JULIE WU:
"It's
like my home"
When Julie Wu
isn’t hemming pants, making curtains, tapering skirts,
exchanging zippers or accepting clothes for dry cleaning, she has
coffee and chats with her husband and the friends who come to
visit her. “I’m still working because I love my
store. I love Sunnyside. It’s like family,” says
Julie, a Taiwanese immigrant who has worked as a tailor in Sunnyside
since 1979. Although she spends 13 hours a day in her store on 43rd
Avenue, often seven days a week, work rarely feels like work.
“It's like my home,” she says matter-of-factly.
“People say, ‘You must be tired!’ But I
feel so happy every day.”
To her customers, many of the challenges Julie faces are invisible. She
is currently experiencing her toughest time yet. While costs associated
with the store have risen—the rent, for example, has
increased from $250 to over $1,600—her alteration fees have
remained almost the same.
But not even the robber who once ordered her to empty the cash register
was
able to foul her spirit. “You know,” Julie chided
the young man, “I work very hard for my money.”
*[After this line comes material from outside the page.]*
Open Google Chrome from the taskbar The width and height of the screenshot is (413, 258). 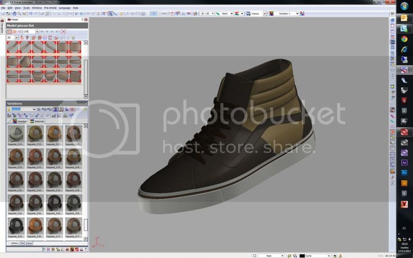[404, 39]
Remembering the incident, she laughs. “So he dropped the
quarters and left.”
Shortly after her arrival in New York Julie started out as an
apprentice at Band’s Cleaners, named after the Jewish couple
who then owned the business. She didn’t even know how to sew
a button and still vividly remembers the first time she hemmed a pair
of pants and almost stitched two of her fingers together. Yet after two
months, Julie convinced the owners to sell her the store for $2,000.
Initially Julie had a lot of older Jewish customers who asked
her to take in or let out their worn clothes as they gained or lost
weight. Her new immigrant customers, on the other hand, may ask her to
hem three pairs of brand new jeans at once.
Before Julie came to New York, she lived with her sister in Spain for
four years and is fluent in Spanish. “When I left Spain, I
didn’t know I had such a treasure in my life,” she
says, adding her Latin American customers sometimes laugh at her
Spanish because her accent—European Spanish mixed with
a Taiwanese accent. But overall they appreciate to be able to convey to
her the
alterations they wish her to perform in their native tongue.